This method has quadratic order of convergence for $\tilde{m}\ge 1$. The multipoint iterative methods by Zhou et al. [13], Geum et al. [14,15] and Behl et al. [16] have used a modified Newton’s method as the first phase of their suggested schemes. Further, the methods by Li et al. [17], Zhou et al. [18], Behl et al. [19], Kansal et al. [20] and Rani et al. [21] are some examples of multi-point iterative methods whose first step is based upon a modified Newton–Raphson’s method.

From the literature, one can observe that the primary goal behind the construction of the multi-point iterative method is to bring the order of convergence as high as possible without using the higher order derivatives. Different types of approaches [22,23,24,25,26,27,28,29] (for example, quadrature formula, adomian polynomial, divided difference approach, the weight function approach) have been applied by researchers to develop the multi-point iterative methods. Below, we provide some of the multi-point methods which are based on a weight function approach. In 2015, Artidiello et al. [30] developed a two-point scheme using weight function as follows:

$$\begin{array}{cc}\hfill {\mathtt{y}}_t& ={\mathtt{x}}_t-\beta \frac{g\left({\mathtt{x}}_t\right)}{g^{\prime }\left({\mathtt{x}}_t\right)},\hfill \\ \hfill {\mathtt{x}}_{t+1}& ={\mathtt{y}}_t-H\left({\mu }_t\right)\frac{g\left({\mathtt{y}}_t\right)}{g^{\prime }\left({\mathtt{x}}_t\right)},\hfill \end{array}$$

(2)

where $H:\mathbb{R}\to \mathbb{R}$ is weight function, ${\mu }_t=\frac{a_{1}g\left({\mathtt{x}}_t\right)+a_{2}g\left({\mathtt{y}}_t\right)}{b_{1}g\left({\mathtt{x}}_t\right)+b_{2}g\left({\mathtt{y}}_t\right)}$, and $\beta ,a_1,a_2,b_1$ and $b_2$ are real parameters.

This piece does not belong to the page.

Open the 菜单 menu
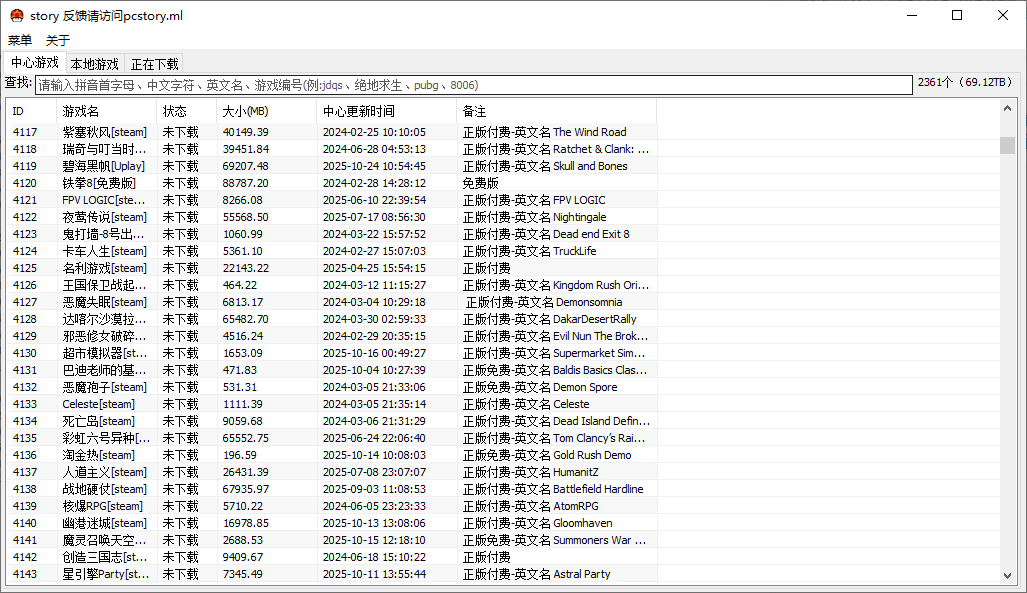 tap(18, 41)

Very recently, in August 2022, Cordero et al. [31] developed a new iterative scheme with the help of weight function, which is given below:

$$\begin{array}{cc}\hfill {\mathtt{y}}_t& ={\mathtt{x}}_t-\beta \frac{g\left({\mathtt{x}}_t\right)}{g^{\prime }\left({\mathtt{x}}_t\right)},\hfill \\ \hfill {\mathtt{x}}_{t+1}& ={\mathtt{y}}_t-H\left(u_t\right)\frac{g\left({\mathtt{x}}_t\right)}{g^{\prime }\left({\mathtt{y}}_t\right)},\hfill \end{array}$$

(3)

where $H:\mathbb{R}\to \mathbb{R}$ is weight function, $u_t=\frac{g^{\prime }\left({\mathtt{y}}_t\right)}{g^{\prime }\left({\mathtt{x}}_t\right)}$ and $\beta$ is a free parameter.

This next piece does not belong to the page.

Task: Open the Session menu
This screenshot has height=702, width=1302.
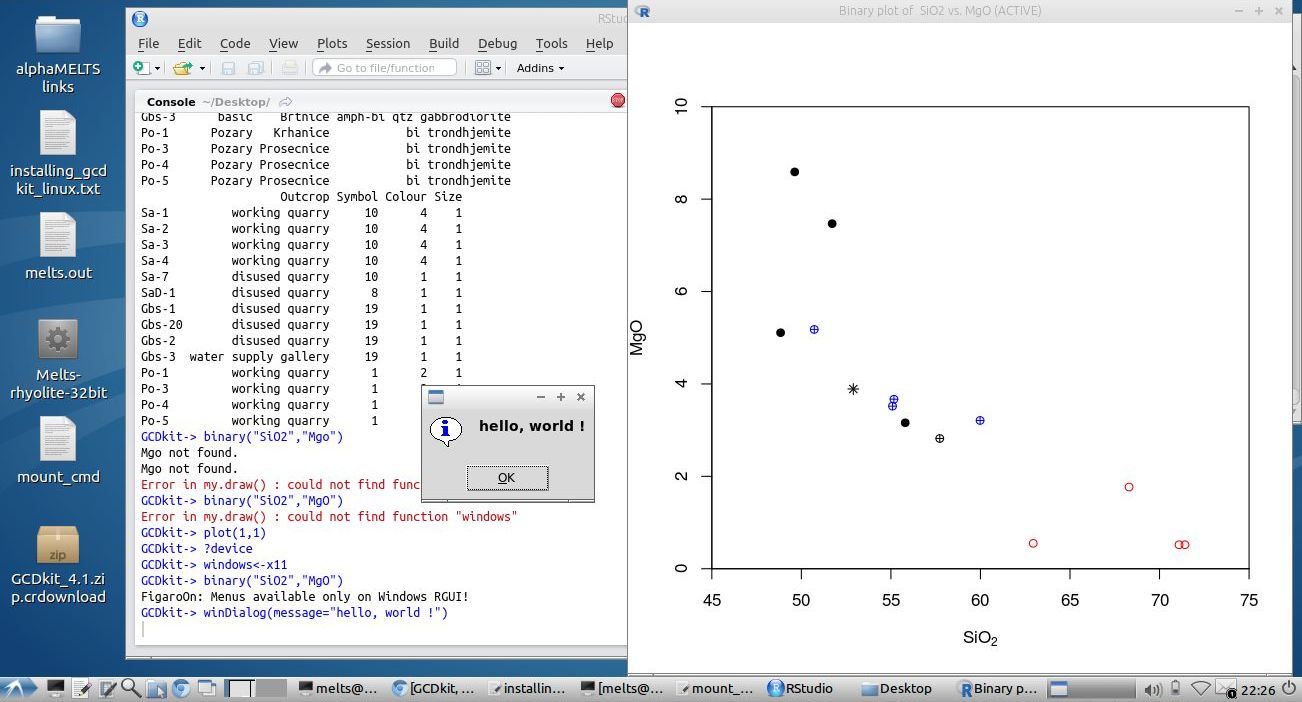Action: (x=388, y=43)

Further, Chanu et al. [32] created a new scheme using the weight function and divided difference in September 2022, as follows:

$$\begin{array}{cc}\hfill {\mathtt{y}}_t& ={\mathtt{x}}_t-\frac{g\left({\mathtt{x}}_t\right)}{g^{\prime }\left({\mathtt{x}}_t\right)},\hfill \\ \hfill {\mathtt{x}}_{t+1}& ={\mathtt{y}}_t-H\left(v_t\right)\frac{g\left({\mathtt{y}}_t\right)(1+\frac{A}{2})}{g[{\mathtt{y}}_t,{\mathtt{x}}_t]},\hfill \end{array}$$

(4)

where $A=\frac{g\left({\mathtt{y}}_t\right)(g^{\prime }\left({\mathtt{x}}_t\right)-g[{\mathtt{y}}_t,{\mathtt{x}}_t])}{g\left({\mathtt{x}}_t\right)g[{\mathtt{y}}_t,{\mathtt{x}}_t]},$ $H:\mathbb{R}\to \mathbb{R}$ is weight function, and $v_t=\frac{g\left({\mathtt{y}}_t\right)}{g\left({\mathtt{x}}_t\right)}$.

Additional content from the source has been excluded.